Justiça condena 14 pessoas por esquema milionário de desvio de combustível do Iapen no Acre

A Justiça do Acre condenou um ex-servidor comissionado e outras treze pessoas por envolvimento em um esquema criminoso que desviava gasolina e óleo diesel do Instituto de Administração Penitenciária do Acre (Iapen-AC). A decisão foi proferida pela Vara de Delitos de Organizações Criminosas da Comarca de Rio Branco nesta segunda-feira (2), com possibilidade de recurso por parte dos condenados, que permanecerão em liberdade durante o processo de apelação.

Esquema organizado causou prejuízo de mais de R$ 4 milhões

As investigações da Polícia Civil revelaram que o esquema funcionou de 2018 a novembro de 2021, quando foi deflagrada a primeira fase da Operação Ouro Negro. Segundo os dados coletados, aproximadamente 10 mil litros de combustível eram desviados mensalmente, gerando um prejuízo estimado em mais de R$ 4 milhões aos cofres públicos do estado do Acre.

O material era revendido a empresários e fazendeiros por cerca de R$ 1,50 por litro, valor significativamente abaixo do praticado nos postos de combustível convencionais. Cada abastecimento irregular variava entre 1 mil e 3 mil litros, conforme apontado pelas provas do processo.

Condenações por peculato, receptação e associação criminosa

Os 14 réus responderam pelos crimes de peculato, receptação e associação criminosa. Quatro deles foram condenados como integrantes diretos do grupo que executava os desvios, enquanto os outros dez foram identificados como clientes que adquiriam o combustível de forma irregular.

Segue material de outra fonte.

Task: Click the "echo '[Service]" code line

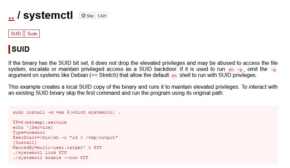Action: [x=33, y=127]
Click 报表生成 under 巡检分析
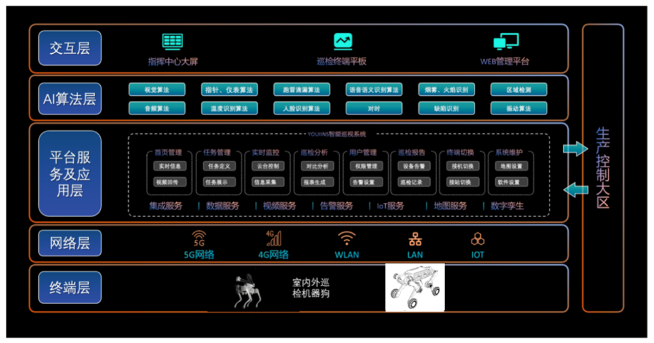The image size is (654, 343). [x=315, y=182]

O Instituto de Administração Penitenciária do Acre emitiu nota informando que o servidor envolvido foi devidamente desligado do órgão assim que as investigações começaram, como medida administrativa cabível diante das acusações.

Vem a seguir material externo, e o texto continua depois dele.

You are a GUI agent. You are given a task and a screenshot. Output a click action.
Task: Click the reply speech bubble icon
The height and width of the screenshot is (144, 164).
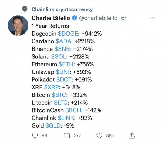(x=35, y=135)
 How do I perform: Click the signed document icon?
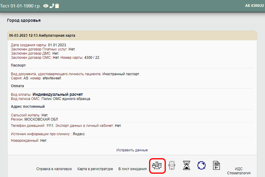217,165
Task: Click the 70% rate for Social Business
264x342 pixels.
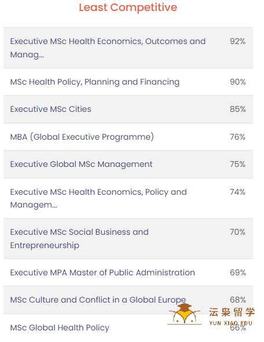Action: (x=237, y=232)
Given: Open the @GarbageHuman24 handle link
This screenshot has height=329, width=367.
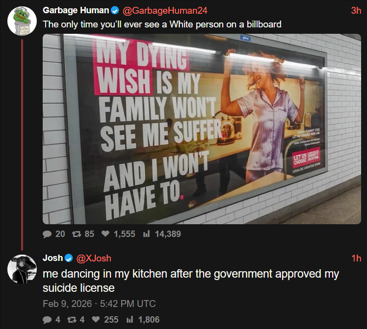Looking at the screenshot, I should pos(165,10).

Principais condenados e suas penas

Entre os condenados, destacam-se:

  • José Júnior de Paula Moraes - 13 anos, 10 meses e 20 dias de prisão em regime inicial fechado. Ex-CEC-5 e chefe de transportes do Iapen, era responsável por liberar o combustível no sistema de gestão de abastecimento da autarquia.
  • Luziel Santiago dos Santos - 11 anos de prisão em regime inicial fechado. Apontado como operador logístico do esquema, era chefe em um posto de combustíveis frequentemente utilizado pelo grupo.
  • Damasceno Inglez Cardoso - 14 anos de prisão em regime inicial fechado. Identificado como responsável pela absorção e escoamento do combustível desviado.

Os demais condenados, incluindo empresários e fazendeiros, receberam penas que variam de 7 anos e 11 meses a 9 anos e 6 meses de prisão, com regimes inicial fechado ou semiaberto conforme o envolvimento de cada um.

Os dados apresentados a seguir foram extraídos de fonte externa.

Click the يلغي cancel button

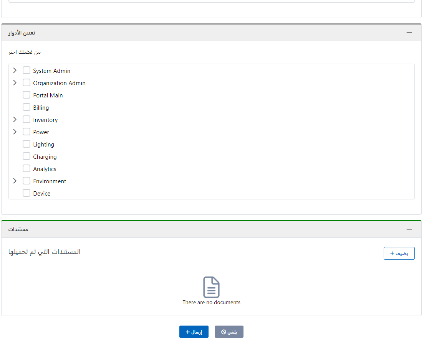pos(229,332)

Defesas contestam condenações

Algumas defesas já se manifestaram contra as decisões judiciais. A advogada de Luziel Santiago dos Santos argumentou que seu cliente não poderia ser condenado por peculato, pois não era funcionário público, limitando-se a cumprir ordens de seu empregador no posto de gasolina.

Já a defesa de Gilvan Onofre Tessinari e Valberto Tessinari Leite classificou as penas como "desproporcionais e descabidas", alegando que não existem elementos concretos que sustentem a condenação de seus clientes. Os advogados afirmaram que utilizarão todos os mecanismos jurídicos cabíveis para buscar a reforma da decisão.

Operação policial e investigações

A Operação Ouro Negro identificou mais de 10 empresários e fazendeiros como compradores do combustível desviado, que também deverão responder criminalmente. Durante o cumprimento de mandados de busca, dois desses empresários foram presos em flagrante por posse ilegal de arma de fogo.

A sentença foi assinada pela juíza Deise Denise Minuscoli, que considerou as interceptações telefônicas e outras provas coletadas durante as investigações como elementos suficientes para as condenações. O caso segue com possibilidade de recursos, mantendo-se em aberto o capítulo final desta trama que lesou significativamente o erário público acreano.